# “Proximal Point with Mini Batches"

Throughout our journey in the proximal point land we looked for efficient implementations for minimizing the average loss \(\frac{1}{n} \sum_{i=1}^n f_i(x)\) using the stochastic proximal point method: at iteration \(t\), select \(f \in \{f_1, \dots, f_n\}\), and compute

\[x_{t+1} = \operatorname*{argmin}_x \left\{ f(x) + \frac{1}{2\eta} \|x - x_t\|_2^2 \right\}.\]Since for a general function \(f\) the above is intractable, we covered special and interesting functions \(f\) of practical value to the machine learning community: convex on linear, and regularized variants with an L2 and a generic regularizer. For all of the above, we derived an efficient algorithm to compute \(x_{t+1}\), but our derivations shared one thing in common - we only considered training on one sample at each iteration.

Training by exploiting information from one arbitrarily training sample from the entire training set at each iteration is quite noisy. A standard practice is reducing noise by selecting a mini-batch of training samples, and their corresponding incurred losses, at each iteration. In the following sequence of posts we will derive the mini-batch version of the proximal point algorithm, by following along lines similar to our derivation for convex on linear losses.

# The proximal view on mini-batching

Let’s begin by re-interpreting the mini-batch version of stochastic gradient descent: at each iteration, select a mini-batch of samples \(B \in \{1, \dots, n\}\) and compute:

\[x_{t+1} = x_t - \frac{\eta}{|B|} \sum_{i \in B} \nabla f_i(x_t),\]Recalling the proximal view we discussed at the beginning of the series, the mini-batch SGD step can be written as

\[x_{t+1} = \operatorname*{argmin}_x \Biggl\{ \color{blue}{\frac{1}{|B|} \sum_{i \in B} f_i(x_t) + \left( \frac{1}{B} \sum_{i \in B} \nabla f_i(x_t) \right)^T(x - x_t)} + \color{red}{\frac{1}{2\eta} \|x - x_t\|_2^2} \Biggr\}.\]The red part is, as usually, a proximal term penalizing the distance from \(x_t\). The blue term is a linear approximation of \(\frac{1}{\vert B \vert} \sum_{i \in B} f_i(x)\), which is the *average loss of the mini-batch*. Consequently, we can interpret mini-batch SGD as:

find a point which balances between descending along the tangent of the mini-batch average \(\frac{1}{\vert B \vert} \sum_{i \in B} f_i(x)\) and staying close to \(x_t\).

The balance is, as previously, determined by the step-size parameter \(\eta\).

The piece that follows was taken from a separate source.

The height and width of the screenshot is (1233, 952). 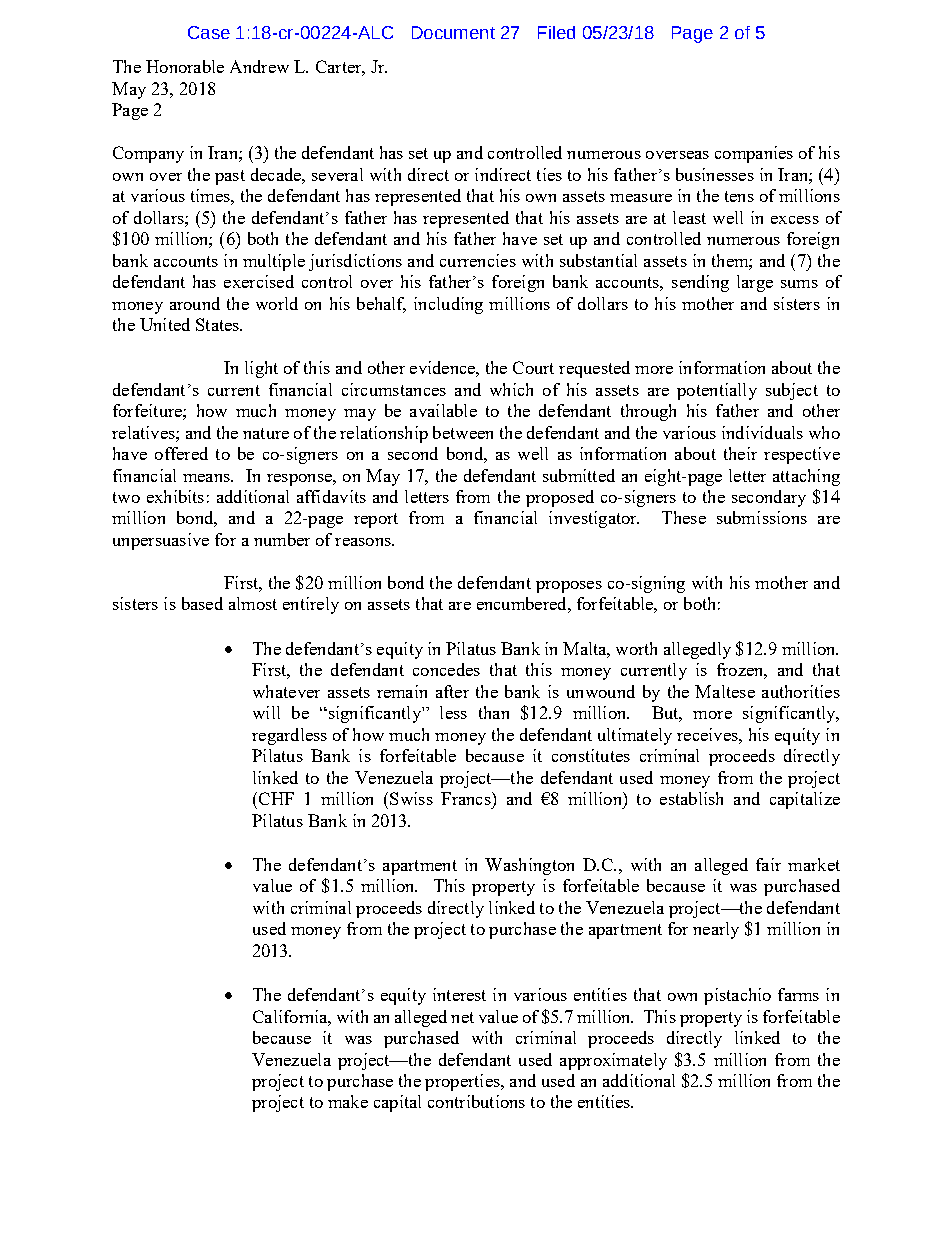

If we avoid approximating and instead use the functions directly, we obtain the mini-batch version of the stochastic proximal point method:

\[x_{t+1} = \operatorname*{argmin}_x \Biggl \{ \color{blue}{\frac{1}{|B|} \sum_{i \in B} f_i(x)} + \color{red}{ \frac{1}{2\eta} \|x - x_t\|} \Biggr \}.\]The challenge is, as before, computing \(x_{t+1}\). In this and some of the following posts we will consider the convex on linear setup, and derive efficient algorithms for solving the proximal problem

\[x_{t+1} = \operatorname*{argmin}_x \left \{ \frac{1}{|B|} \sum_{i \in B} \phi(a_i^T x + b_i) + \frac{1}{2\eta} \|x - x_t\|_2^2 \right\}, \tag{PROX}\]where \(\phi\) is a convex function. Recall, that linear least squares and linear logistic regression problems are special instances with \(\phi(t) = \frac{1}{2} t^2\) and \(\phi(t) = \log(1+\exp(t))\), respectively.

Previously, for \(\vert B \vert = 1\) we used a simple stripped-down version of convex duality to derive an efficient implementation, but for our current endaevor the stripped-down version is not enough.

# More than a taste of convex duality

Our encounter with convex duality led us to reformulating a minimization problem with a single constraint to a maximization problem with one variable. Now we present an extension covering minimization problems with several constraints.

Consider the minimization problem

\[\tag{P} \min_{x,t} \quad \sum_{i \in B} \phi(t) + g(x) \quad \text{s.t.} \quad t_i = a_i^T x + b_i, \quad i \in B\]Note, that both \(x\) and \(t\) are vectors. We assume that there is an optimal solution \((x^*, t^*)\), and we are specifically interested in \(x^*\). Denote the optimal value by \(\mathcal{v}(P)\). Take a look at the following function:

\[q(s) = \inf_{x,t} \left\{ \phi(t) + g(x) + \sum_{i \in B} s_i(a_i^T x + b_i - t_i) \right\}.\]The function \(q(s)\) is defined by an optimization problem without constraints, which is parameterized by prices \(s_i\) for violating the constraints \(t_i = a_i^T x + b_i\). Now, we can derive the following careful, but simple result:

\[\begin{aligned} q(s) &= \inf_{x,t} \left\{ \phi(t) + g(x) + \sum_{i \in B} s_i(a_i^T x + b_i - t_i) \right\} \\ &\leq \inf_{x,t} \left\{ \phi(t) + g(x) + \sum_{i \in B} s_i(a_i^T x + b_i - t_i) : t_i = a_i^T x + b \right\} \\ &= \inf_{x,t} \left\{ \phi(t) + g(x) : t_i = a_i^T x + b \right\} = \mathcal{v}(P). \end{aligned}\]The inequality holds since minimizing over the entire space produces a smaller value than minimizing over a subset. The observation means that \(q(s)\) is a lower bound on the optimal value of our desired problem. The *dual problem* is about the finding the “best” lower bound:

Clearly, even the best lower bound \(\mathcal{v}(D)\) is still a lower bound, namely, \(\mathcal{v}(D) \leq \mathcal{v}(P)\). This is a well-known result, called *weak duality*. But we are interested in a stronger result, called *strong duality*:

Suppose that both \(\phi\) and \(g\) are closed

^{1}convex functions, and that \(\mathcal{v}(P)\) is finite. Then,(a) the dual problem (D) has an optimal solution \(s^*\), and the lower bound is tight: \(\mathcal{v}(D) = \mathcal{v}(P)\).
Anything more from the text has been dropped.